Problem details: Print exactly the lines from the line with "Given: Click the" to the last line of the data, please, both included.

(Collected data)
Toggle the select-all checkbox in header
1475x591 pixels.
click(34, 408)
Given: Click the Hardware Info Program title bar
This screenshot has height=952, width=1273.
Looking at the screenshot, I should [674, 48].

Solution:
Given: Click the Hardware Info Program title bar
This screenshot has height=952, width=1273.
Looking at the screenshot, I should [674, 48].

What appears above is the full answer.